» **WHAT NEEDS TO BE DONE**
Reproduce exactly the lines of the material beneath, from the line that contains "Email Us: info-email@cantoni.com (393, 2423)" to the line that contains "youtube (163, 2455)", both included, and no other lines.

» **GIVEN RECORDS**
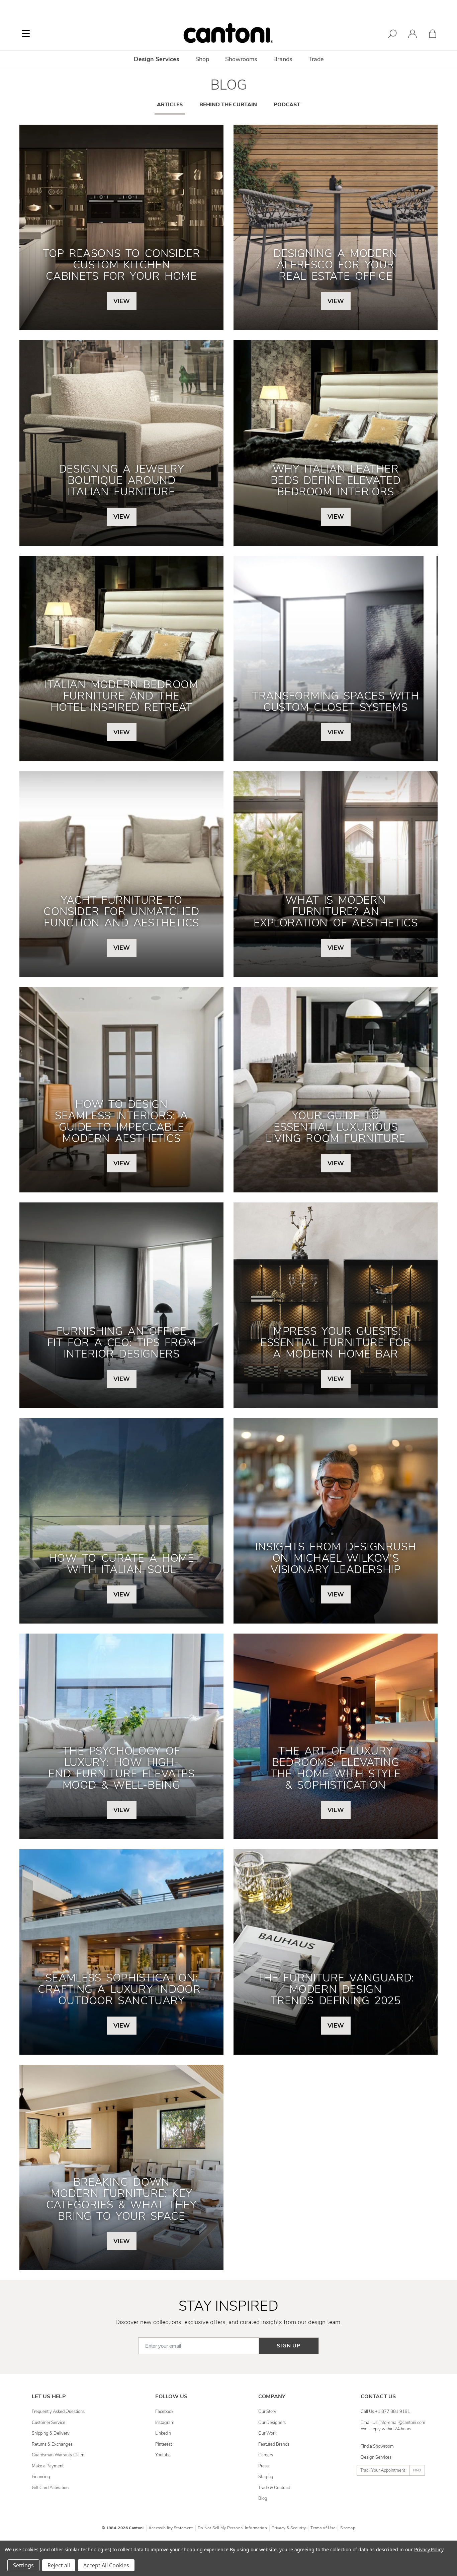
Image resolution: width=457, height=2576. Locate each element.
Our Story (267, 2412)
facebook (164, 2412)
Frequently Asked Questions (58, 2412)
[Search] (392, 35)
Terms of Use (322, 2528)
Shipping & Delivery (51, 2433)
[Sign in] (412, 35)
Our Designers (272, 2423)
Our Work (267, 2433)
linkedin (163, 2433)
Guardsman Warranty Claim (58, 2455)
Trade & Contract (274, 2488)
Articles (170, 104)
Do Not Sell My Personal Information (232, 2528)
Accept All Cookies (106, 2565)
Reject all (59, 2565)
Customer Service (48, 2423)
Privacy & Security (289, 2528)
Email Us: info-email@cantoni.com (393, 2423)
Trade (316, 59)
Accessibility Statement (171, 2528)
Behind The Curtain (228, 104)
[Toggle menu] (26, 33)
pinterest (163, 2444)
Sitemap (347, 2528)
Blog (262, 2498)
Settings (23, 2565)
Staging (265, 2477)
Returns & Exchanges (52, 2444)
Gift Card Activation (50, 2488)
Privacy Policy (428, 2549)
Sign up (289, 2345)
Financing (41, 2477)
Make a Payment (48, 2466)
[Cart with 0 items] (433, 35)
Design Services (376, 2457)
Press (263, 2466)
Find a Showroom (377, 2446)
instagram (164, 2423)
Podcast (287, 104)
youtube (163, 2455)
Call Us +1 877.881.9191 (385, 2412)
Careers (265, 2455)
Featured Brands (273, 2444)
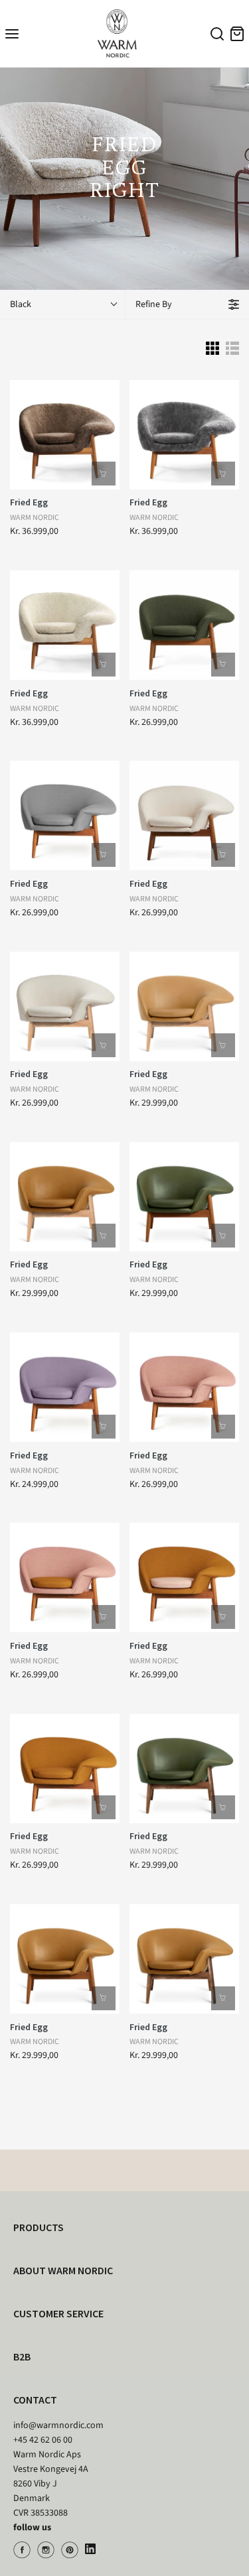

» **TASK OUTPUT**
Email Us: info-email@cantoni.com (393, 2423)
Trade (316, 59)
Accessibility Statement (171, 2528)
Behind The Curtain (228, 104)
[Toggle menu] (26, 33)
pinterest (163, 2444)
Sitemap (347, 2528)
Blog (262, 2498)
Settings (23, 2565)
Staging (265, 2477)
Returns & Exchanges (52, 2444)
Gift Card Activation (50, 2488)
Privacy Policy (428, 2549)
Sign up (289, 2345)
Financing (41, 2477)
Make a Payment (48, 2466)
[Cart with 0 items] (433, 35)
Design Services (376, 2457)
Press (263, 2466)
Find a Showroom (377, 2446)
instagram (164, 2423)
Podcast (287, 104)
youtube (163, 2455)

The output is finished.